# Decals



## Marve (May 12, 2017)

I want to make my own decals on my Canon inkjet. As I understand they need to be sealed before putting in the water. What is the best to use ?


----------



## swhite228 (Dec 31, 2003)

Marve said:


> I want to make my own decals on my Canon inkjet. As I understand they need to be sealed before putting in the water. What is the best to use ?


If you get the Testors decal set it will come with a can of spray seal to use which I think is just a can of Testors Dull Coat.


----------



## Alien (Sep 5, 2001)

Microscale makes "Liquid Decal Film" that you just paint over your inkjet printed decals.

And Microscale's Micro Sol and Micro Set will work OK with it to make your home made decals 'snuggle' down on uneven surfaces

Alien


----------



## fire91bird (Feb 3, 2008)

I've had good luck with the Testors Decal sealer. It's definitely not Dull Coat as it leaves a gloss finish like most regular decals. You can buy it separately, too.


----------



## f1steph (Jan 9, 2003)

I've been printing my own decals for several years now. I wish I didn't scrap my old Epson printers because they use to print very nice decals.....

(Records taken from a collection)
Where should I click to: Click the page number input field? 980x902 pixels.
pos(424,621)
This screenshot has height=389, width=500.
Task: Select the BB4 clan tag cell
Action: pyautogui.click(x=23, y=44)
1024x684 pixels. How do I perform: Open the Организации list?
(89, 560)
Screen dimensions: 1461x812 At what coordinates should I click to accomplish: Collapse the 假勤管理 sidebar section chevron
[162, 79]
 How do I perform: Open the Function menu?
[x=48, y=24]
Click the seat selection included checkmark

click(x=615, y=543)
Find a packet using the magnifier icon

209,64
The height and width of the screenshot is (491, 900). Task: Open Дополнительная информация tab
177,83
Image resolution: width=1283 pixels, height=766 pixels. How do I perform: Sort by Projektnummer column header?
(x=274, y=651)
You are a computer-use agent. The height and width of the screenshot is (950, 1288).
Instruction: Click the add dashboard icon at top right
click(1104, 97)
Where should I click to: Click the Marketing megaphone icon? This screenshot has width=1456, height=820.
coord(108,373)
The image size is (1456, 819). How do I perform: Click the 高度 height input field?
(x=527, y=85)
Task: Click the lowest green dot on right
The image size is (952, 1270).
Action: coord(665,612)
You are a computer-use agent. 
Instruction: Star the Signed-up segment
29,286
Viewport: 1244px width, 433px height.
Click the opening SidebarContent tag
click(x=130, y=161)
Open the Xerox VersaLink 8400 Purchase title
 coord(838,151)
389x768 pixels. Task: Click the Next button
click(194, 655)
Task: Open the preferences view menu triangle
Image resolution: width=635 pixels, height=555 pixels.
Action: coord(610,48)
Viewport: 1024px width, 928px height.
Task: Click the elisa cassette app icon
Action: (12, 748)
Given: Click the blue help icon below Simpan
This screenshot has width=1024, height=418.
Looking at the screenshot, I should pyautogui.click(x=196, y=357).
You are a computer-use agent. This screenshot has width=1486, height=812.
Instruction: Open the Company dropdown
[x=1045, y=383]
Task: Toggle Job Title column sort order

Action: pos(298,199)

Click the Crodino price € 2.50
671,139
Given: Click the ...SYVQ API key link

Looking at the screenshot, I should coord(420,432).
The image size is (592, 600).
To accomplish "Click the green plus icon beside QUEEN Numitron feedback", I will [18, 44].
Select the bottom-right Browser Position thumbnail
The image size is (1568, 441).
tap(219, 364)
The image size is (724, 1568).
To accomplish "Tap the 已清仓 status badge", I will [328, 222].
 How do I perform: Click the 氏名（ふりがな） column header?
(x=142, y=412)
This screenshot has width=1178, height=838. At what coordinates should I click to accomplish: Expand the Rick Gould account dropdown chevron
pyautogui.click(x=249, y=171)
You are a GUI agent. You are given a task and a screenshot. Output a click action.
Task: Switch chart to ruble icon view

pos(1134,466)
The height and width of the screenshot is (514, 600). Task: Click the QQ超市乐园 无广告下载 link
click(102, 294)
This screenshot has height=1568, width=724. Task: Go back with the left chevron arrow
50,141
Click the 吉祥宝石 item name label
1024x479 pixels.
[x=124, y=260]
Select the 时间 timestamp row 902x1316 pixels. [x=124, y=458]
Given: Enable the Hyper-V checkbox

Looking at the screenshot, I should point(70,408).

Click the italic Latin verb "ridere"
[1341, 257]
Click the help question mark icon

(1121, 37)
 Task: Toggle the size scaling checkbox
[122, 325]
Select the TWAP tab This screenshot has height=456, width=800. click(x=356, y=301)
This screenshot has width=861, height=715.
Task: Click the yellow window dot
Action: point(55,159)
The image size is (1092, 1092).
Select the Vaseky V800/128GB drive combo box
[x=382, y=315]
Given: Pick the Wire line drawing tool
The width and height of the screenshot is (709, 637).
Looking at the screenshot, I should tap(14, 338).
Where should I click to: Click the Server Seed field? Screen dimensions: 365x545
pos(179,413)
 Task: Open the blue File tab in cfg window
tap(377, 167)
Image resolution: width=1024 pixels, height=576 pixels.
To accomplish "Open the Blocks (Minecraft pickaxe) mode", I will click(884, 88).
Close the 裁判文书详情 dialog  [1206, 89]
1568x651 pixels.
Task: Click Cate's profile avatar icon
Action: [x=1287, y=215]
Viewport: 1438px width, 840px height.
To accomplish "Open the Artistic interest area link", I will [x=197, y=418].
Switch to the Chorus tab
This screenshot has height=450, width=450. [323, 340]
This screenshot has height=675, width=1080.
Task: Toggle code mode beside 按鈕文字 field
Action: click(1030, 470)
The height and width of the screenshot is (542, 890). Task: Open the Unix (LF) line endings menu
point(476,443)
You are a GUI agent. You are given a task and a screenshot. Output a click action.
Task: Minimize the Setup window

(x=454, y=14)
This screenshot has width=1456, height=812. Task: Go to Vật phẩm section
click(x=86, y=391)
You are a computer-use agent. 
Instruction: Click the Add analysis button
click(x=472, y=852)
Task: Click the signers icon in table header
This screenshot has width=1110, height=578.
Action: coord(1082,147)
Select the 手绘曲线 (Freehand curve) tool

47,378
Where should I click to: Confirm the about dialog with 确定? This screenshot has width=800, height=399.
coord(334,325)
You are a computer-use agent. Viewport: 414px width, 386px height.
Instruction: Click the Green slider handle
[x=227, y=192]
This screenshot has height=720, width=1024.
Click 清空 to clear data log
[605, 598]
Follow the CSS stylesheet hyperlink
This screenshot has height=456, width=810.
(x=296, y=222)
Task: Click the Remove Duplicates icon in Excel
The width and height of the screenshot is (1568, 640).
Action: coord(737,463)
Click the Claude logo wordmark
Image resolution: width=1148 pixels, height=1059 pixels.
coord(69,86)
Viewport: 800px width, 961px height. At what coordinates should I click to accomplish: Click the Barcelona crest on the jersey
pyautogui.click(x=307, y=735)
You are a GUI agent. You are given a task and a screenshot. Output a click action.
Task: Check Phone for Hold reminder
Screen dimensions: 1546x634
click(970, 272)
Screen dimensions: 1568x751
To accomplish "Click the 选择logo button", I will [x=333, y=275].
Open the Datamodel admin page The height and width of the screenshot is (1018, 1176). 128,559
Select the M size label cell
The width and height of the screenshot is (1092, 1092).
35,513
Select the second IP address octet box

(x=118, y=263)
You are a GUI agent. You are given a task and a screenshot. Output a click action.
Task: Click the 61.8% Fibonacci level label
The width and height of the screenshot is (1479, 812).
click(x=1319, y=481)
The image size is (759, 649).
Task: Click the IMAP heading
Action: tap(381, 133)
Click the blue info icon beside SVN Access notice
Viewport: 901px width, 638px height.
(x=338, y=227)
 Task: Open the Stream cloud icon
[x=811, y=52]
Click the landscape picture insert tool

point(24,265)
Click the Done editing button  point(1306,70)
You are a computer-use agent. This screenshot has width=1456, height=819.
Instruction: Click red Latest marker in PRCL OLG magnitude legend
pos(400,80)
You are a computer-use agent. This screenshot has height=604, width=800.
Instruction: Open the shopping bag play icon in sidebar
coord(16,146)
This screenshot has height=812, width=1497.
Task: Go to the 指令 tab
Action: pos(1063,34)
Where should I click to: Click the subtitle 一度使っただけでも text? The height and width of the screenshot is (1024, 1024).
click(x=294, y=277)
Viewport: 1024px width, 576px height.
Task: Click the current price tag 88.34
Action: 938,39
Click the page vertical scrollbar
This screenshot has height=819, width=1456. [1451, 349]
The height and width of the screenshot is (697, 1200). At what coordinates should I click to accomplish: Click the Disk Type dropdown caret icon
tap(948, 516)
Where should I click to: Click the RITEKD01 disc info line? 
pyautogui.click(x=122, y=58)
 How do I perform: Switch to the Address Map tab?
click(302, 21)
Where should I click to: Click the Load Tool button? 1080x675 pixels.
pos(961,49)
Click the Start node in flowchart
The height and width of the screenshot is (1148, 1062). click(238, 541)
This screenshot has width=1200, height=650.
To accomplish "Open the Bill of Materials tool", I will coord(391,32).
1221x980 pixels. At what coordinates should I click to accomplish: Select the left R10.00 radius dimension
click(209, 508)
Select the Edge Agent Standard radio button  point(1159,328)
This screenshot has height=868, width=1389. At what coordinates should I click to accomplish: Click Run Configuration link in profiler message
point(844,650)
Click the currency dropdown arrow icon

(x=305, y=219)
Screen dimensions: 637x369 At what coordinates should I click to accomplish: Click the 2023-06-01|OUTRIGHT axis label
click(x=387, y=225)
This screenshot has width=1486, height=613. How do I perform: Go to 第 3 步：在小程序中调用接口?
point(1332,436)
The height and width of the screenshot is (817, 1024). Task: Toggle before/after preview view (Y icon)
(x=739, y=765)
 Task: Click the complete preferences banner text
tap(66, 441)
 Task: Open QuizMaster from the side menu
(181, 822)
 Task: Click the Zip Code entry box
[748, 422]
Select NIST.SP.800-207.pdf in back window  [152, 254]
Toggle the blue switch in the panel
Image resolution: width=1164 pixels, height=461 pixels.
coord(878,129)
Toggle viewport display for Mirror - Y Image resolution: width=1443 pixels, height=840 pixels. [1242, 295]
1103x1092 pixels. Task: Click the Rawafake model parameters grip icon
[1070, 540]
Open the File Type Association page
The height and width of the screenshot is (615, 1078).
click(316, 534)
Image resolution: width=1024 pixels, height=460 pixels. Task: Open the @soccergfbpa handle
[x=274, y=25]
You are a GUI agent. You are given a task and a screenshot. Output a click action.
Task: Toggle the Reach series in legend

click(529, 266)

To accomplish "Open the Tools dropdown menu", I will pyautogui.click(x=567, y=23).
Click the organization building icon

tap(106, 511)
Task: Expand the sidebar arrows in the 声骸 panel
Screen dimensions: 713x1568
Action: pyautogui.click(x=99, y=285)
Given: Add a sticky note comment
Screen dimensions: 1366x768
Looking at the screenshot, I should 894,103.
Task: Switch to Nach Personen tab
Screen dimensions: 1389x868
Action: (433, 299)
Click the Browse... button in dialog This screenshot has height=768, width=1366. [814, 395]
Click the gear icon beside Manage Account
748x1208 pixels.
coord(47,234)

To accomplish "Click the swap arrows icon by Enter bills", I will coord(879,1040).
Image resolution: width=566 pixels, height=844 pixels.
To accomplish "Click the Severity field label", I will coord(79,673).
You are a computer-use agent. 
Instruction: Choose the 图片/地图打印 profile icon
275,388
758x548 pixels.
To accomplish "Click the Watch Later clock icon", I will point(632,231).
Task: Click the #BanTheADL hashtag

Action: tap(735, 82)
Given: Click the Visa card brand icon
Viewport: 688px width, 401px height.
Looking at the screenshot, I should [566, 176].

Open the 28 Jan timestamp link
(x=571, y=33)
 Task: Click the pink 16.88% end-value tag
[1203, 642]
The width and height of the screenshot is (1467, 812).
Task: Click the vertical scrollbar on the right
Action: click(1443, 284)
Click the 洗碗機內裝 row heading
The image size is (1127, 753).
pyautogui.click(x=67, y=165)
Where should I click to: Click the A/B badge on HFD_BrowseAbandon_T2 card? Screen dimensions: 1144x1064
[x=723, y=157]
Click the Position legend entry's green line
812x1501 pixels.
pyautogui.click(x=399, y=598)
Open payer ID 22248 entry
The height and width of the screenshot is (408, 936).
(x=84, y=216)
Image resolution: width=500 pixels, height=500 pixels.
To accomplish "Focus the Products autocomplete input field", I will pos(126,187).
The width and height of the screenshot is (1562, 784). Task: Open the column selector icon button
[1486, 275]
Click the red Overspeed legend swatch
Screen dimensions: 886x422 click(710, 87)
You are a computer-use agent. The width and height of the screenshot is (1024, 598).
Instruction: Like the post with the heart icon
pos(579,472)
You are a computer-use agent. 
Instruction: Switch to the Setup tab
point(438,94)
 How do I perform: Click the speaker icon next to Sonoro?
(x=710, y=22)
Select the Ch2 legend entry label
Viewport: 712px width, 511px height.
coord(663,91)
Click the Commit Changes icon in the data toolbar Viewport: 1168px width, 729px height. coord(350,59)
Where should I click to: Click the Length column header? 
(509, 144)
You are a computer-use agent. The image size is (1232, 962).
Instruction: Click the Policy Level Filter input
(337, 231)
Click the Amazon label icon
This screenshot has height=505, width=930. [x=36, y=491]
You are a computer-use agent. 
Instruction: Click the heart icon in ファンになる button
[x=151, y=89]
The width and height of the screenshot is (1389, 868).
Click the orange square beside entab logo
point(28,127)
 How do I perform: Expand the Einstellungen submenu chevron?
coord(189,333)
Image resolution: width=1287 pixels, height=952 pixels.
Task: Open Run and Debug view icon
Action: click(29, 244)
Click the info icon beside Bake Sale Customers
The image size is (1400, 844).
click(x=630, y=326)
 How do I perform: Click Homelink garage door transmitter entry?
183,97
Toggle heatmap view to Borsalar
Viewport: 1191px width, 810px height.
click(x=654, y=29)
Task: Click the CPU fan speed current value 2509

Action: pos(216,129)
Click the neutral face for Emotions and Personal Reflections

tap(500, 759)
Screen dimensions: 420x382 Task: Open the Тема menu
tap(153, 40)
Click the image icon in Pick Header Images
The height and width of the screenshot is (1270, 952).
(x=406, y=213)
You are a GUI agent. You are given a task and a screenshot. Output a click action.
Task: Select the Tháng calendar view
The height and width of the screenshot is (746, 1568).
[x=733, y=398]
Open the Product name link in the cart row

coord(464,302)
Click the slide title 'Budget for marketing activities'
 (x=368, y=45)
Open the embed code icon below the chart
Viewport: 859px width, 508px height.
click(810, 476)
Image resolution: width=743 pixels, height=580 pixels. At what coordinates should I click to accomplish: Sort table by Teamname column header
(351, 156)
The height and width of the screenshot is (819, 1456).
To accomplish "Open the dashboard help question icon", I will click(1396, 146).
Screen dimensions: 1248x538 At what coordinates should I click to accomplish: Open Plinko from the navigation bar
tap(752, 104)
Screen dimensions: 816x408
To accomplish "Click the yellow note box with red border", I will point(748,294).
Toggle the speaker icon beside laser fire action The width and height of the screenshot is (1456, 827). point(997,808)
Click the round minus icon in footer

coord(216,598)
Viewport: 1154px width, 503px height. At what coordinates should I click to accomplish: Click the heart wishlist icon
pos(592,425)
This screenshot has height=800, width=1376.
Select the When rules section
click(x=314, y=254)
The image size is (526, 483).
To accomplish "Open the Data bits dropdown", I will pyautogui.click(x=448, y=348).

## TASK TO CARRY OUT
Quote the entire forum thread on decals above, word for word.

## CORRECT ANSWER
# Decals



## Marve (May 12, 2017)

I want to make my own decals on my Canon inkjet. As I understand they need to be sealed before putting in the water. What is the best to use ?


----------



## swhite228 (Dec 31, 2003)

Marve said:


> I want to make my own decals on my Canon inkjet. As I understand they need to be sealed before putting in the water. What is the best to use ?


If you get the Testors decal set it will come with a can of spray seal to use which I think is just a can of Testors Dull Coat.


----------



## Alien (Sep 5, 2001)

Microscale makes "Liquid Decal Film" that you just paint over your inkjet printed decals.

And Microscale's Micro Sol and Micro Set will work OK with it to make your home made decals 'snuggle' down on uneven surfaces

Alien


----------



## fire91bird (Feb 3, 2008)

I've had good luck with the Testors Decal sealer. It's definitely not Dull Coat as it leaves a gloss finish like most regular decals. You can buy it separately, too.


----------



## f1steph (Jan 9, 2003)

I've been printing my own decals for several years now. I wish I didn't scrap my old Epson printers because they use to print very nice decals.....